Recently some stores in my area have been putting up notices that they won’t accept a bill larger than a twenty. Apparently there have been some counterfeits showing up.

At least the parrot had the decency to respect the portrait.

Dennis

That I would understand, but this bill is only missing one corner. Now, it may have been used in a scam, but my wife received it in change from a store and didn’t notice until too late. I know about the corner scam, but this bill does look like it’s torn, not cut.

They also don’t want cashiers to keep their drawers full of $20’s to make change with in order to minimize losses in case of a robbery.

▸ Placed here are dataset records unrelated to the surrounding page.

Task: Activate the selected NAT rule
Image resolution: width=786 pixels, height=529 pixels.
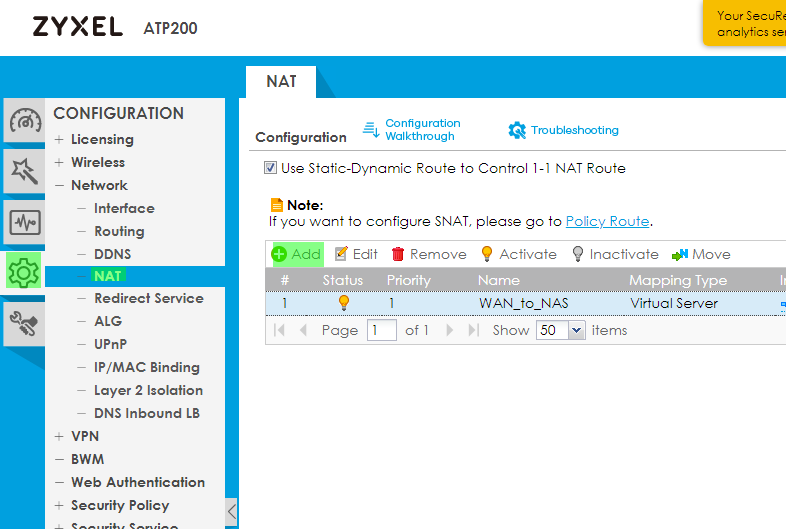Action: pos(518,254)
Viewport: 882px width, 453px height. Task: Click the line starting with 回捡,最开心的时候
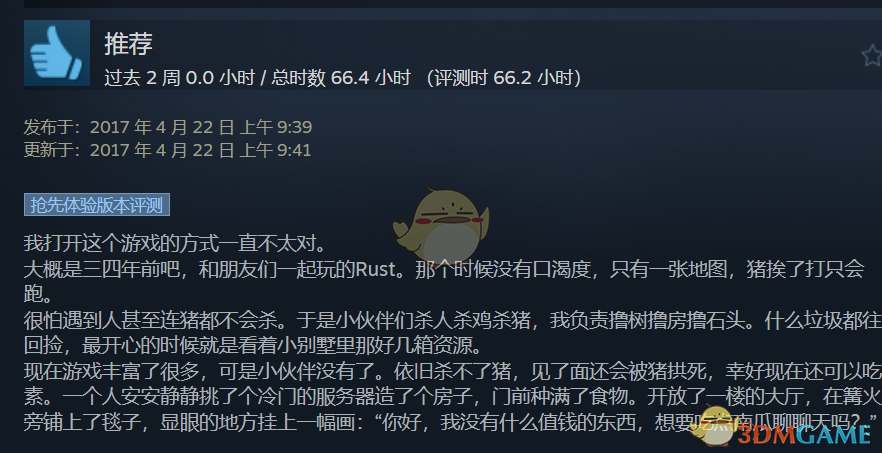tap(253, 345)
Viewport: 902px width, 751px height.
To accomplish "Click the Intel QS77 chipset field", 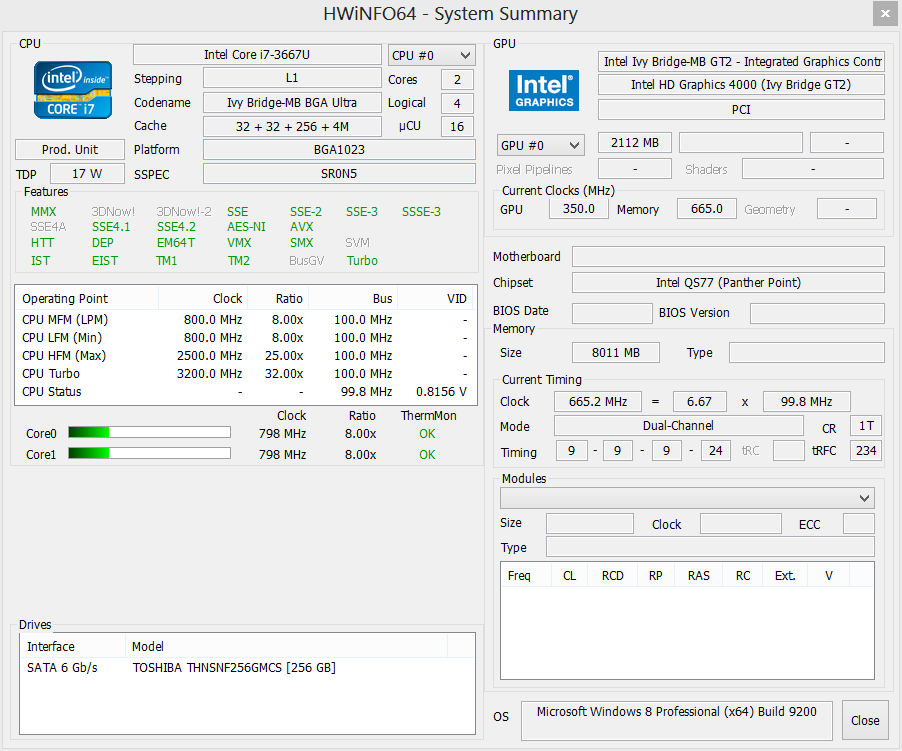I will tap(727, 283).
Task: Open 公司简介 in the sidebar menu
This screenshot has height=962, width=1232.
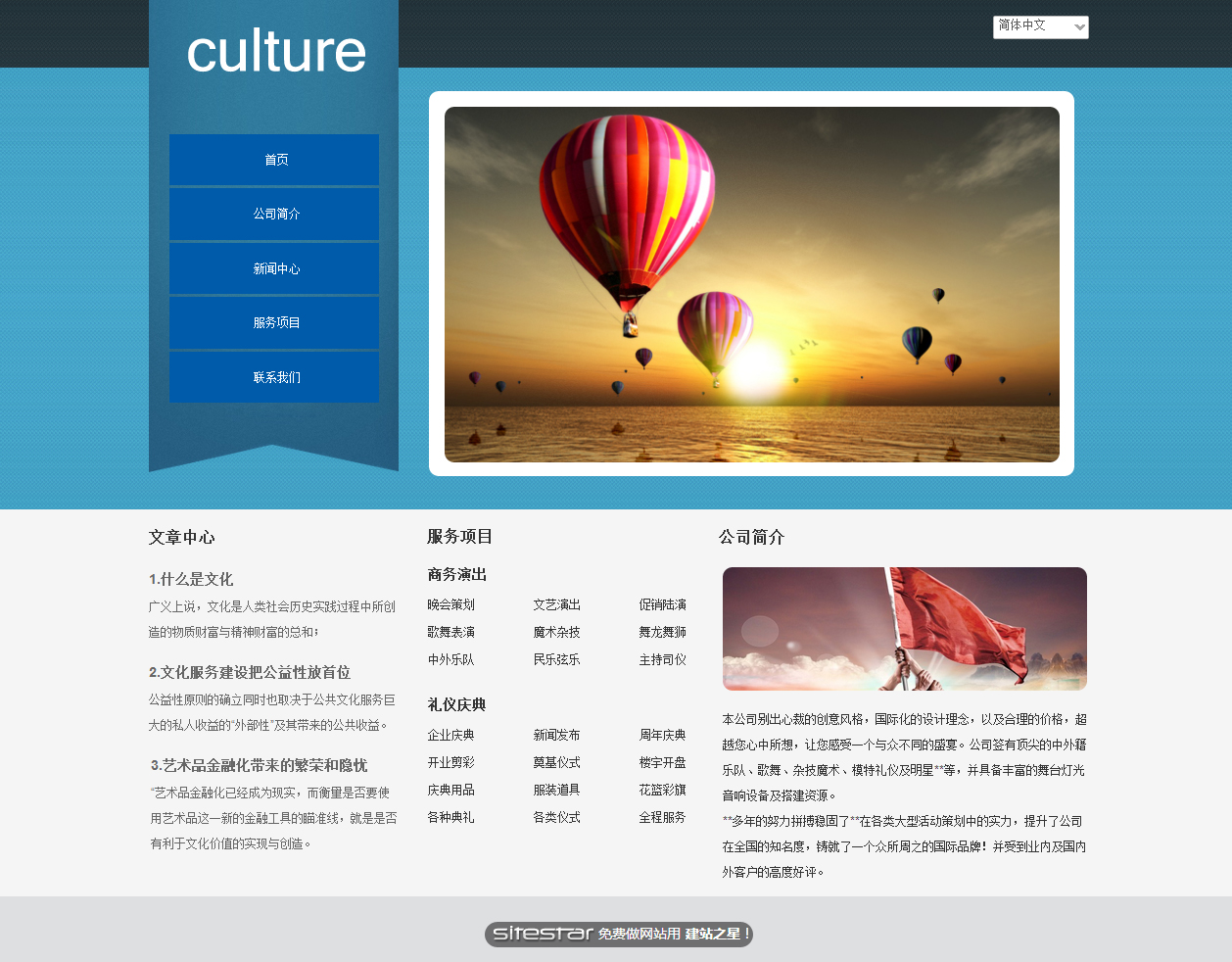Action: pos(274,214)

Ironically… 20’s are the most common counterfeit.

Of course, a counterfeit 100 costs you more than a counterfeit 20.

A while back, a man was telling me about the fire at his old house, and that against the firefighters’ advice, he ran back into the house to grab a jar with his life savings of $900. Fortunately, he wasn’t burned or overcome by smoke, but I told him that if anything like this would ever happen to him again, the money could be replaced and by whom.

(As an aside, remember that scene in “To Kill A Mockingbird” where a house catches fire, and the neighbors all run in to throw furniture out the window?)

A bar I frequent had a counterfeit twenty on display*****. I was shocked by how bad it was. The paper was way off, making it obvious.

Someone came in on a busy night, ordered a $5 draft, and left with $15 profit. I guess he then went to another dimly lit, busy bar and rinse-repeat. All that stress. It hardly seems worth it.

*****they never called the cops. Nobody remembered who paid with the bad bill, it was discovered at the end of the night.

Not everyone who hands you a counterfeit bill is aware that it is a counterfeit. That is, after all, the point - to make something that will pass as a real bill in casual interactions even if it won’t stand up to stringent inspection.

Some are, of course - we occasionally have a known bad bill passer show up. More often, either we discover it when counting cash at the end/beginning of the day, or it’s in the hands of someone who plausibly didn’t know it was a fake.

Sorry, misread your initial post. Let me amend my comment to “That makes no sense, your bank is stupid!”.